Ivan Grilo Itatiba, SP, b. 1986

Ivan Grilo (Itatiba, SP, Brasil, 1986) vive e trabalha em São Paulo. Sua prática reúne fotografia, escultura, instalação e objeto, articulada por uma poética dedicada à sensibilidade afetiva, às camadas políticas e às questões ligadas à passagem do tempo.

 

A literatura é elemento basilar de seus trabalhos. A escrita conduz uma investigação contínua sobre memória, silêncio e linguagem, e materializa-se, predominantemente, em frases fundidas em bronze. Ao fundir palavras em um metal associado à durabilidade e à permanência, Grilo opera uma transmutação simbólica que converte o intangível em matéria concreta. Há, contudo, uma subversão deliberada nesse gesto. O bronze, convencionalmente ligado à monumentalidade, é empregado para acolher frases sensíveis que remetem à transitoriedade e à delicadeza da existência humana. Muitos de seus textos são redigidos em tom de mantra, frases que precisam ser lidas, pronunciadas e meditadas para terem seus sentidos plenamente acessados, convocando o público à posição de locutor da obra.

 

Realizou as individuais Cheguei, cheguei. Lar, lar, lar., na Zipper Galeria (São Paulo, 2025); Nem todo fato é narrável, na Zipper Galeria (São Paulo, 2013); Terra protegida, terra prometida (2025), na Société Interludio (Cambiano, Turim, Itália); Aqui estou, estamos, na Luciana Caravello Arte Contemporânea (Rio de Janeiro, 2020); Amanhã, logo à primeira luz, na Casa Triângulo (São Paulo, 2019); Escribe una carta de amor, na Mana Contemporary + The 55 project (Miami, 2018); Morrer para germinar, no CACW (Ribeirão Preto, 2018); Preciso te contar sobre amanhã, na Luciana Caravello (Rio de Janeiro, 2016); Eu quero ver, na Casa Triângulo (São Paulo, 2015); Quando cai o céu, no Centro Cultural São Paulo (2014); Quase/Acervo, no Museu da República (Rio de Janeiro, 2013); e Ninguém, no Paço das Artes (São Paulo, 2011).

 

Participou de coletivas como Adiar o fim do mundo, na FGV Arte (Rio de Janeiro, 2025, com curadoria de Paulo Herkenhoff e Ailton Krenak); MACBA Collection (Prelude.

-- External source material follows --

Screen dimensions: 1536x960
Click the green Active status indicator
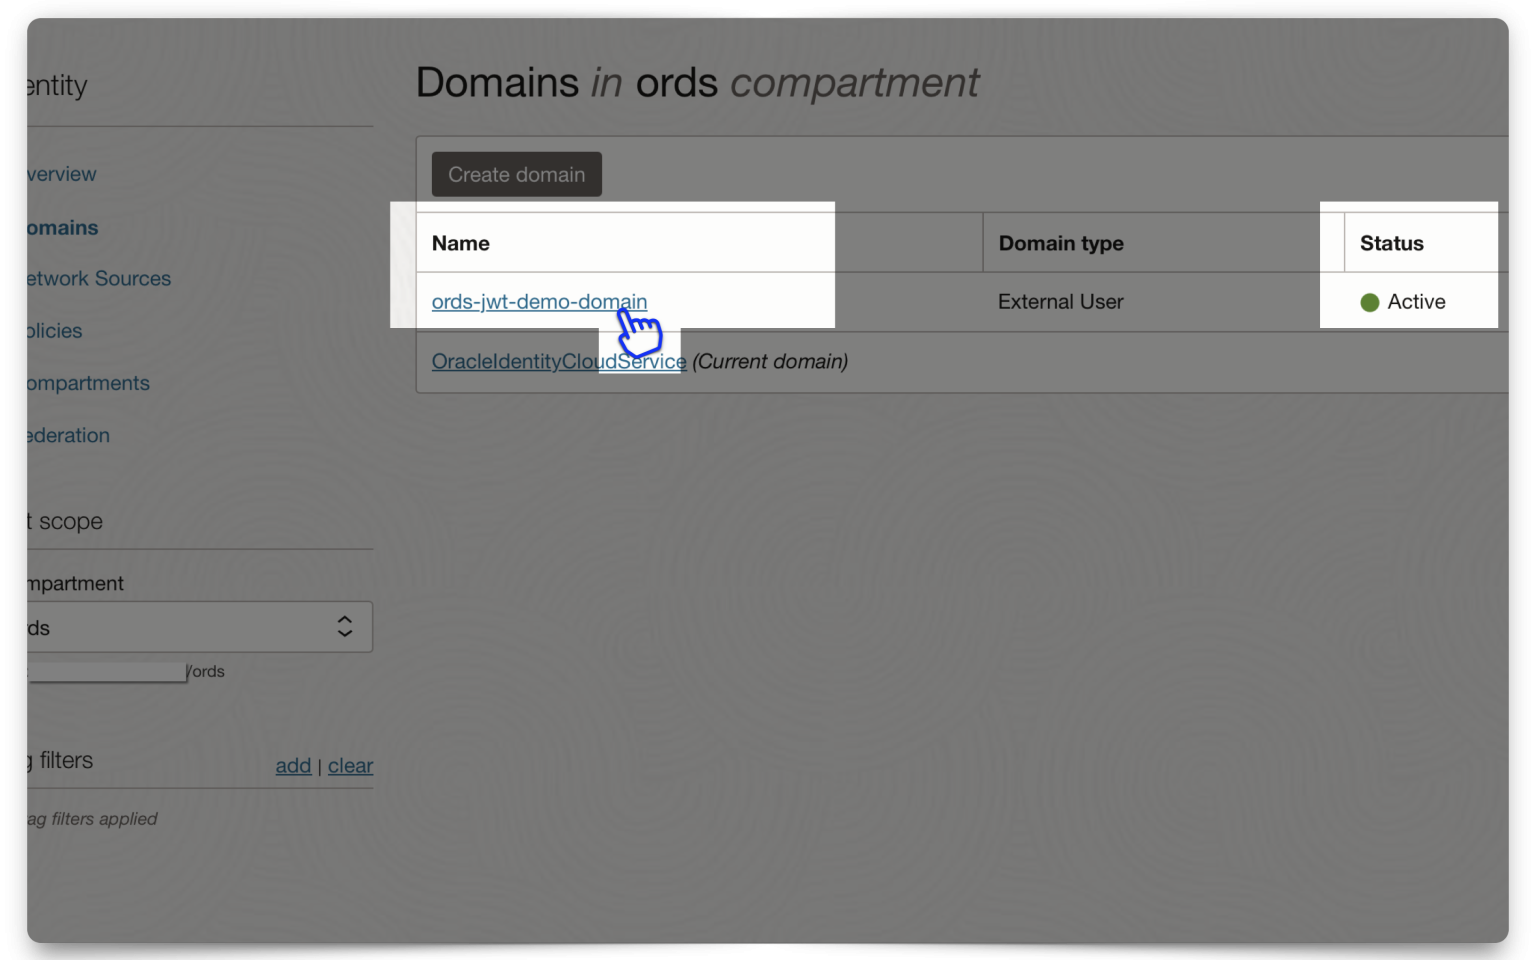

Poetic Intention), no Museu d'Art Contemporani de Barcelona (2025); Técnicas de diversão na arte contemporânea, no MAM-SP (2024); Todo y nada están ahí para ser dichos, no MUNTREF (Buenos Aires, 2024); Beyond the Sounds of Silence, no Lowe Art Museum (Miami, 2022); Língua Solta, no Museu da Língua Portuguesa (São Paulo, 2021); Latinoamérica en las colecciones CA2M y Fundación ARCO, na Sala Alcalá 31 (Madri, 2019); Il coltello nella carne, no PAC (Padiglione d'arte contemporanea, Milão, 2018); Lugares do Delírio, no SESC Pompeia (São Paulo, 2018); Avenida Paulista, no MASP (São Paulo, 2016); Ao amor do público, no MAR (Rio de Janeiro, 2016, com curadoria de Paulo Herkenhoff); BIENALSUR (Buenos Aires, 2017); a 2nd Ural Biennial of Contemporary Art (Yekaterinburg, Rússia, 2012); e a 16ª Bienal de Cerveira (Portugal, 2011).

 

Recebeu o Prêmio Funarte Marc Ferrez de Fotografia (2012), o PROAC Artes Visuais (2013), o Prêmio illy sustainArt na SP-Arte (2015), o Prêmio Foco Bradesco ArtRio (2016) e o Prêmio Fundação Marcos Amaro na SP-Arte (2017), além de indicações ao PIPA em 2012, 2014 e 2017. Foi residente nas Ilhas Canárias (Espanha, 2024), na AnnexB (Nova York, 2018), no Chão SLZ (São Luís, 2017) e no Humus Interdisciplinary Residence (Padova, Itália, 2016).

 

Suas obras integram coleções como Solomon R. Guggenheim Museum, MoMA, Metropolitan Museum of Art e New York Public Library (Nova York), MACBA (Barcelona), Reina Sofía (Madri), Fundação Calouste Gulbenkian (Lisboa), Pérez Art Museum (Miami), Fundación ARCO / CA2M (Madri), MAC-USP, MAM-SP, MASP, MAR e Coleção Gilberto Chateaubriand (MAM-RJ).